Translation of "Düşkündür" in Spanish

0.004 sec.

Examples of using "Düşkündür" in a sentence and their spanish translations:

Dedikoduya çok düşkündür.

A ella le gusta mucho el chisme.

O, hayvanlara düşkündür.

- A ella le gustan los animales.
- Le encantan los animales.

O, sporlara düşkündür.

Él está muy interesado en los deportes.

Köpeklere çok düşkündür.

A ella le encantan los perros.

Çiçeklere çok düşkündür.

Ella ama las flores.

O resim yapmaya düşkündür.

Él es aficionado a pintar.

O tenis oynamaya düşkündür.

A ella le gusta jugar al tenis.

Ulusumuz beyzbola çok düşkündür.

A nuestra nación le gusta mucho el béisbol.

Tom evcil hayvanlara düşkündür.

A Tom no le gustan las mascotas.

Amcam balık tutmaya çok düşkündür.

A mi abuelo le encanta pescar.

O gitar çalmaya çok düşkündür.

A él le gusta mucho tocar la guitarra.

O şiir yazmaya çok düşkündür.

- A ella le gusta mucho escribir poemas.
- A ella le encanta escribir poemas.

O, kitap okumaya çok düşkündür.

Es muy aficionado a la lectura.

O eski şarkılar söylemeye düşkündür.

A ella le gusta cantar canciones viejas.

O, bilim kurguya çok düşkündür.

Le gusta mucho la ciencia ficción.

Genel anlamda, Amerikalılar kahveye çok düşkündür.

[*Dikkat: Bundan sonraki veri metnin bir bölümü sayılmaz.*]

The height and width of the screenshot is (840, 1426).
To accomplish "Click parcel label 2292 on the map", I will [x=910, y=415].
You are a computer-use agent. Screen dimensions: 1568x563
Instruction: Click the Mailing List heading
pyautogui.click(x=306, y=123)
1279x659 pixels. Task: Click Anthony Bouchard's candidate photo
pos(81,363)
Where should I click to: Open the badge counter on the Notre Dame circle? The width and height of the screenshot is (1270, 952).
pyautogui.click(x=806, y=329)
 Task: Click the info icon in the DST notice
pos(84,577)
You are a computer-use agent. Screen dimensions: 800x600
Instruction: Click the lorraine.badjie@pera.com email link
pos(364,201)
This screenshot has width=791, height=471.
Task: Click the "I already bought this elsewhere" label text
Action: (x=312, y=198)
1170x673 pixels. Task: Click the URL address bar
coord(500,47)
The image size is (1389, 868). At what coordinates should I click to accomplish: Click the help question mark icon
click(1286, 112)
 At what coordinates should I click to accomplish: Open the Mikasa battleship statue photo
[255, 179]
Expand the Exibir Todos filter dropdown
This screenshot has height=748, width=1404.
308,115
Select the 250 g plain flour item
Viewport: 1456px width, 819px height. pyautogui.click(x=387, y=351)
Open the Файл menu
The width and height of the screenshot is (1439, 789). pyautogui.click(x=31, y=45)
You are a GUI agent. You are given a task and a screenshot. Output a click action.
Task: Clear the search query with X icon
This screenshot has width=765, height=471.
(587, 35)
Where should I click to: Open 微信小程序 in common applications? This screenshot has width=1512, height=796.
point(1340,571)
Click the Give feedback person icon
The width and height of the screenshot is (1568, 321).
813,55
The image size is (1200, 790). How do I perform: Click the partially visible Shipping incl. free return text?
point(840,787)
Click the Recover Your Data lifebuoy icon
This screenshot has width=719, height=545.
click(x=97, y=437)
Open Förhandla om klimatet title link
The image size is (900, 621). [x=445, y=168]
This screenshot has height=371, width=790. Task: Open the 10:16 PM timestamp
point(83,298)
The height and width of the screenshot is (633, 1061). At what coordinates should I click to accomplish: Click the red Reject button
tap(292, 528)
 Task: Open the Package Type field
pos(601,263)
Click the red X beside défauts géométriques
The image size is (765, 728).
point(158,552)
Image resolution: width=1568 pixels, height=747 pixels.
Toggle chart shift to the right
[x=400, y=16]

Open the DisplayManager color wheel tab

- En general a los estadounidenses les gusta mucho el café.
- En general a los gringos les gusta mucho el café.

O, televizyonda beyzbol maçları izlemeye düşkündür.

A él le gusta ver partidos de béisbol en la televisión.

- Kız kardeşim müziğe meraklıdır.
- Kız kardeşim müziğe düşkündür.

- Mi hermana ama la música.
- A mi hermana le encanta la música.

- O, çikolatalı keke düşkündür.
- O, çikolatalı pasta düşkünüdür.

A él le gusta la torta de chocolate.

Babam okumaya o kadar düşkündür ki onun kitap açmadığı bir gün geçmez.

A mi abuelo le gusta tanto leer que no pasa un solo día en el que no abre un libro.

- Şu genç adam bisikletçiliğe çok düşkündür.
- Şu genç adam bisiklete binmeye çok düşkün.

Ese hombre joven está muy interesando en el ciclismo.